The DAPA-HF trial enrolled 4744 HFrEF patients (symptomatic HF, EF ≤40%, NT-proBNP ≥600 pg/mL) and those with eGFR <30 mL/min/1.73m2, symptomatic hypotension, SBP <95 mmHg or type 1 diabetes were excluded. Primary endpoint was worsening HF event (unplanned HF hospitalization or an urgent HF visit requiring IV therapy) or CV death.
- Treatment with dapagliflozin resulted in a reduction of the primary endpoint of CV death and worsening HF event compared to placebo (HR: 0.74, 95%CI: 0.65-0.85, P=0.00001, NNT=21).
- All-cause death was reduced in the dapagliflozin group compared to the placebo group (HR: 0.83, 95%CI: 0.71-0.97, P=0.022).
- In the dapagliflozin group, percentage of patients with ≥5 point improvement in the Kansas City Cardiomyopathy Questionnaire (KCCQ) was increased and percentage of patients with ≥5 point deterioration was lowered compared to the placebo group.

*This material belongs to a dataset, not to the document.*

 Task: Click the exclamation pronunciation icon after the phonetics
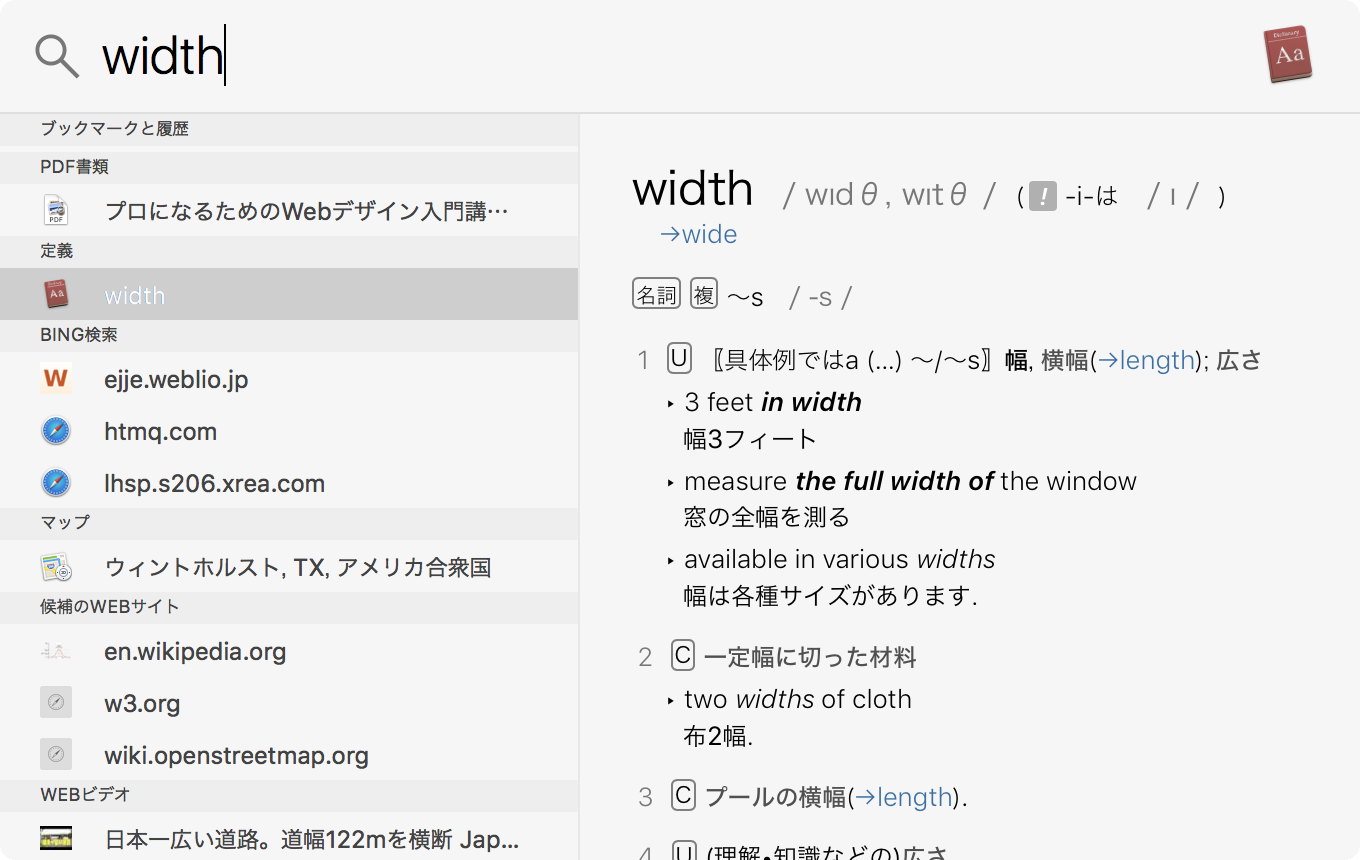pos(1042,197)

- Individual endpoints (HF hospitalization/urgent HF visit, HF hospitalization, CV death, CV death/HF hospitalization, death from any cause) were all reduced in those who were on dapagliflozin compared to those who were on placebo.
- Dapagliflozin was well tolerated.
Dapagliflozin reduced the composite outcome of CV death and worsening HF event in HFrEF patients with and without diabetes in comparison to placebo. In addition, CV death was reduced and symptoms improved with dapagliflozin therapy compared to placebo. John McMurray concluded ‘this is an important breakthrough for patients with a terrible disease’.

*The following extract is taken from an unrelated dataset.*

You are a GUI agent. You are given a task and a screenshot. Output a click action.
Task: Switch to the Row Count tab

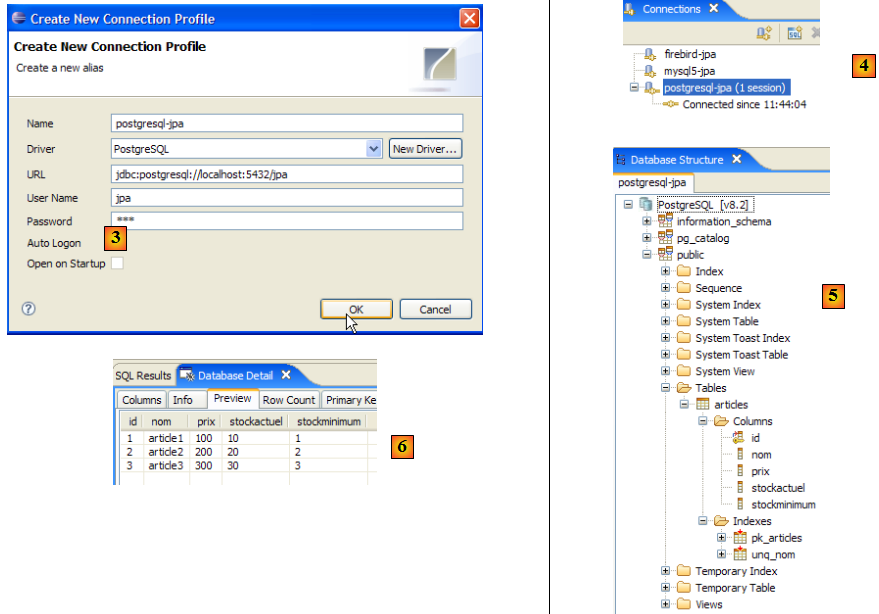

Although no data was presented on effect of dapagliflozin in diabetes patients vs. non-diabetes patients, McMurray said the reduction of the primary endpoint with dapagliflozin was identical in these two groups. This raised the question why dapagliflozin works in non-diabetes patients. McMurray proposed several mechanisms which include protection of the kidney, alteration of cardiac metabolism, the sodium hydrogen exchanger and there are probably many more.
In response to the question why this trial did enroll patients with T2DM instead of excluding them, McMurray responded that the investigators wanted to enroll typical HFrEF patients, and a large percentage has diabetes.
A consistent benefit of dapagliflozin was observed in patients using sacubitril/valsartan and those without this drug. McMurray said this was expected, as SGLT2 inhibitors work differently. This is great news, because there are now two new drugs.